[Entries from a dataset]
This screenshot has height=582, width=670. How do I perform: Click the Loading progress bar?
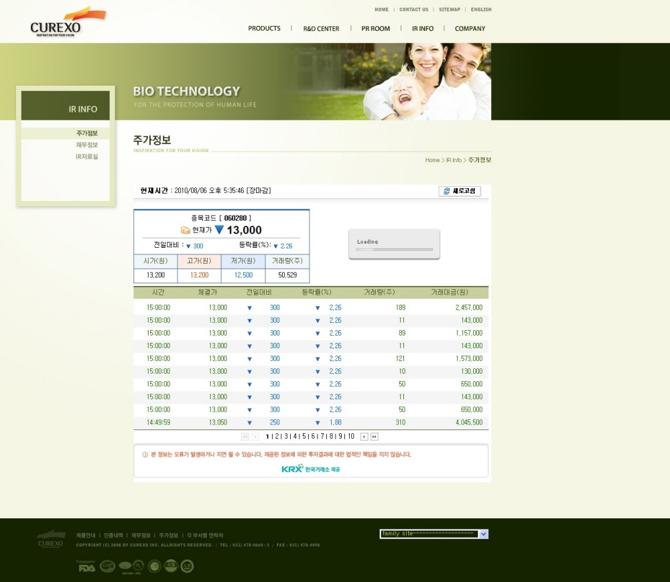[394, 249]
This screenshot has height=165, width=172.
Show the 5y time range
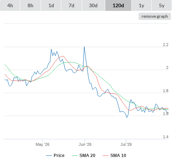tap(162, 5)
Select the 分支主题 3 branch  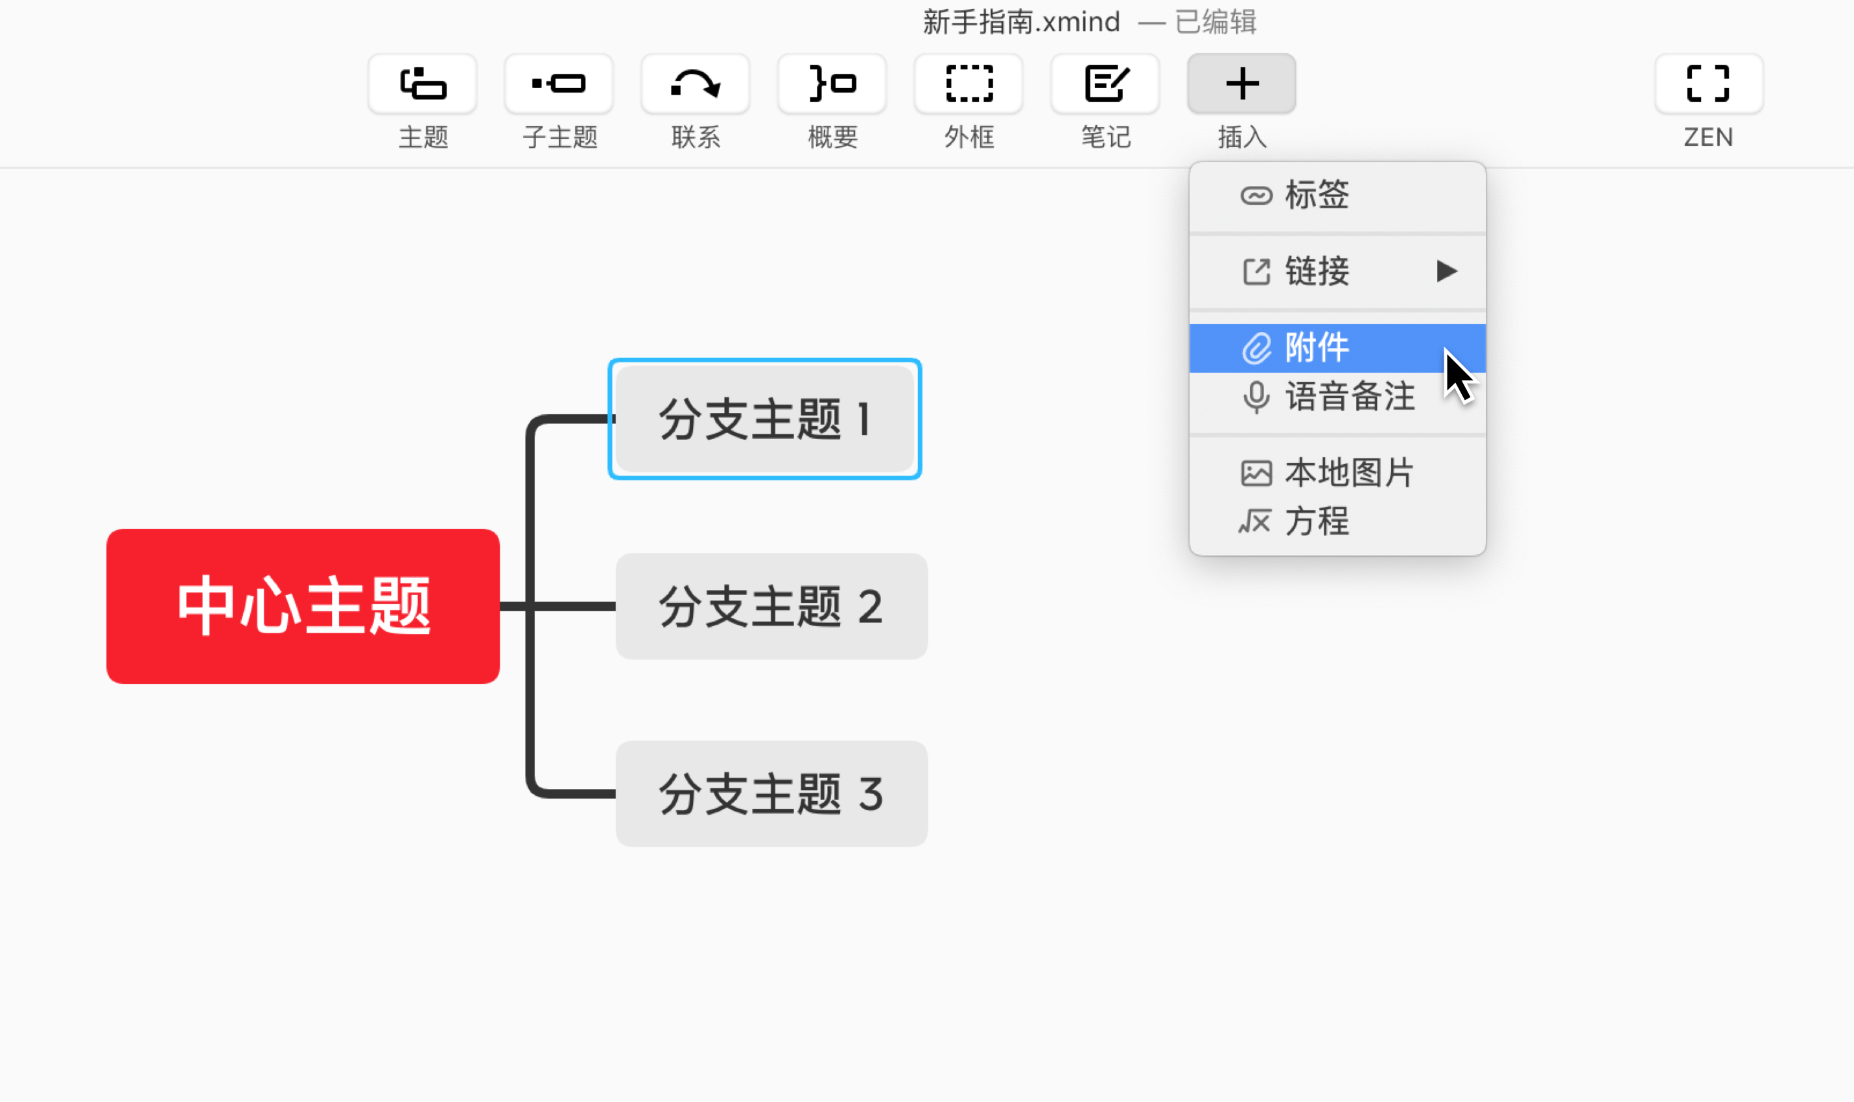(x=771, y=793)
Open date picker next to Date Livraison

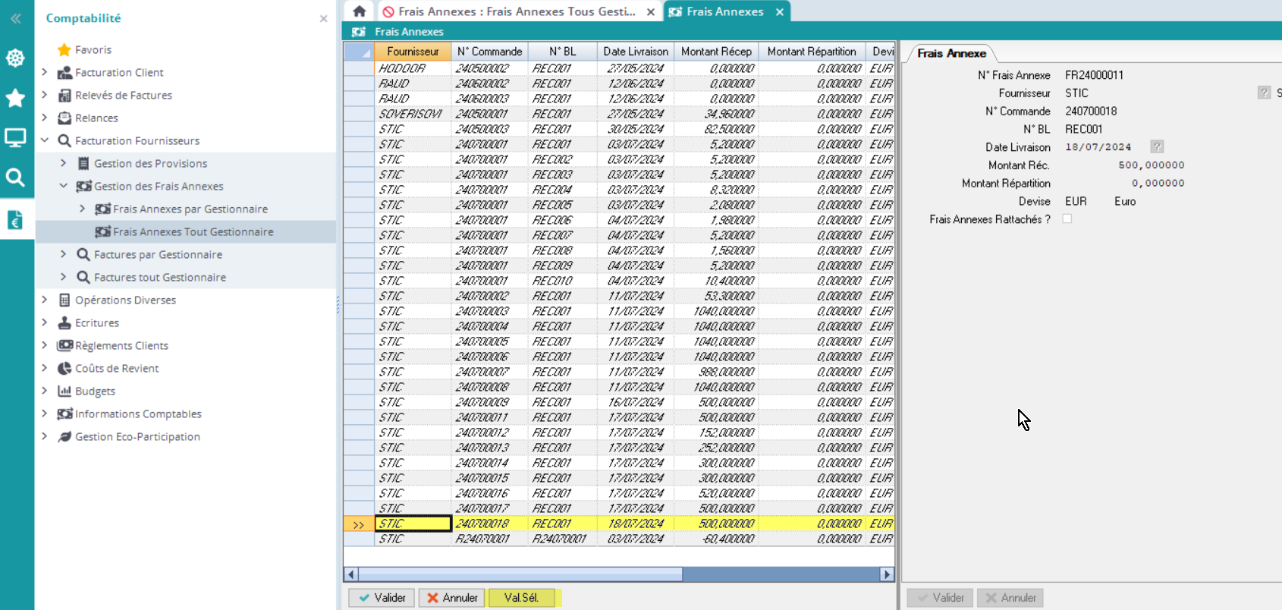click(1157, 146)
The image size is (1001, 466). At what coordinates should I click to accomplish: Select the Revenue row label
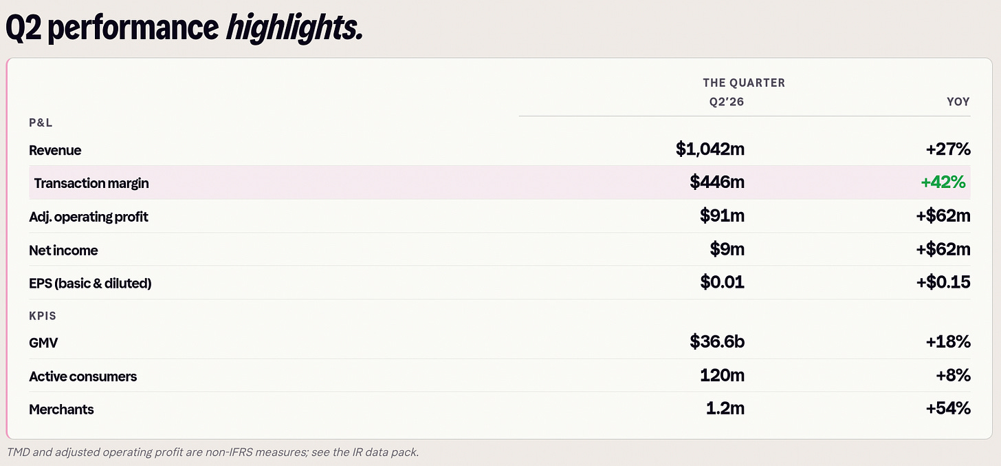pyautogui.click(x=55, y=150)
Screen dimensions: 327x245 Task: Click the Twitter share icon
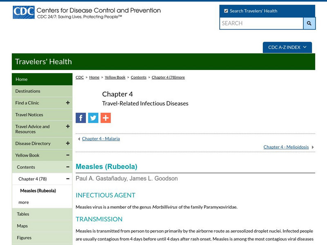tap(93, 118)
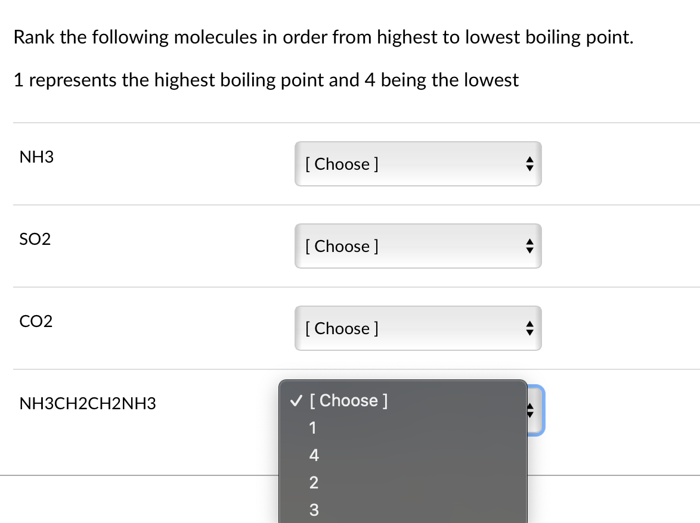Click the checkmark beside [Choose]
This screenshot has width=700, height=523.
point(295,400)
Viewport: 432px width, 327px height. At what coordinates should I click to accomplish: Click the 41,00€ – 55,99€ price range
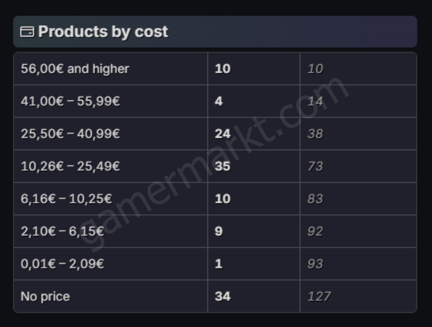click(70, 101)
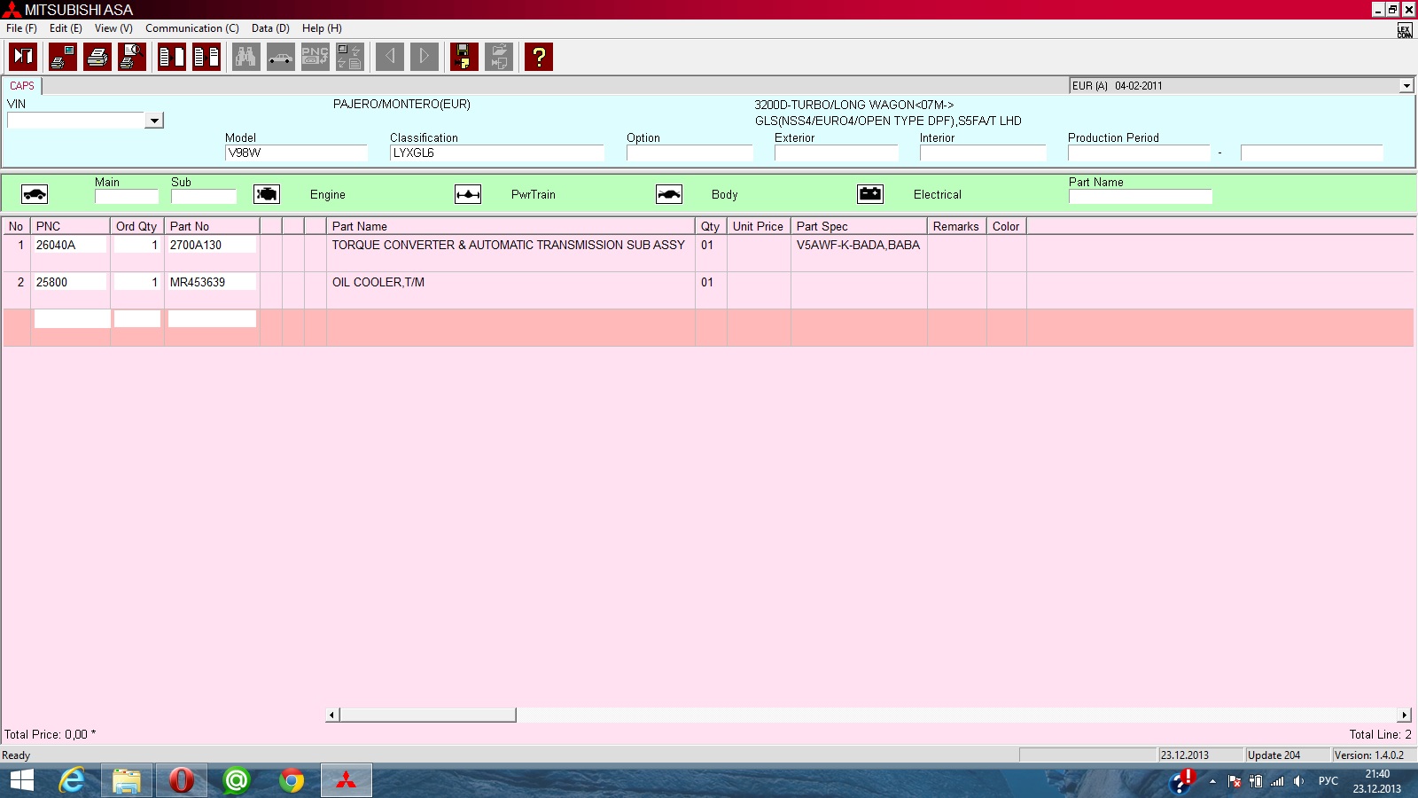Select the PwrTrain axle icon
The image size is (1418, 798).
[x=468, y=194]
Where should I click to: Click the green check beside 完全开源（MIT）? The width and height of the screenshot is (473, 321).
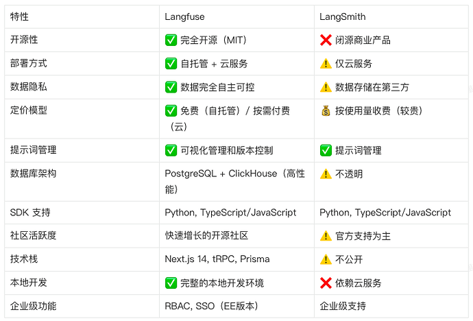click(x=171, y=40)
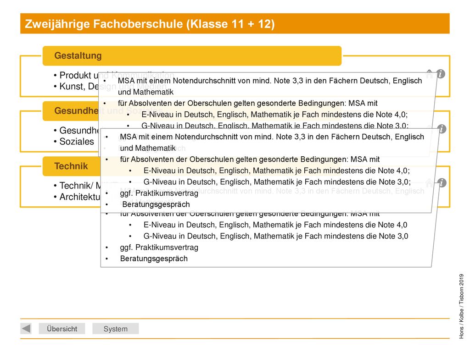The width and height of the screenshot is (470, 352).
Task: Click the Technik/ bullet item
Action: (77, 186)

# Task
Write out the material verbatim, starting with the line that contains "Open date picker next to Date Livraison" and continuing through the last line of the material, both ends included. Leave the pictures out of your copy.

# Task answer
Open date picker next to Date Livraison

click(1157, 146)
The image size is (1001, 466). At what coordinates should I click to accomplish: Select the Revenue row label
pyautogui.click(x=55, y=150)
Screen dimensions: 327x245 Task: Click the Twitter share icon
tap(93, 118)
Click the checkmark beside [Choose]
This screenshot has width=700, height=523.
point(295,400)
Viewport: 432px width, 327px height. At what coordinates should I click to accomplish: Click the 41,00€ – 55,99€ price range
click(70, 101)
Select the PwrTrain axle icon
The image size is (1418, 798).
[x=468, y=194]
Where should I click to: Click the green check beside 完全开源（MIT）? The width and height of the screenshot is (473, 321).
click(x=171, y=40)
The width and height of the screenshot is (470, 352).
Task: Click the Technik/ bullet item
Action: (77, 186)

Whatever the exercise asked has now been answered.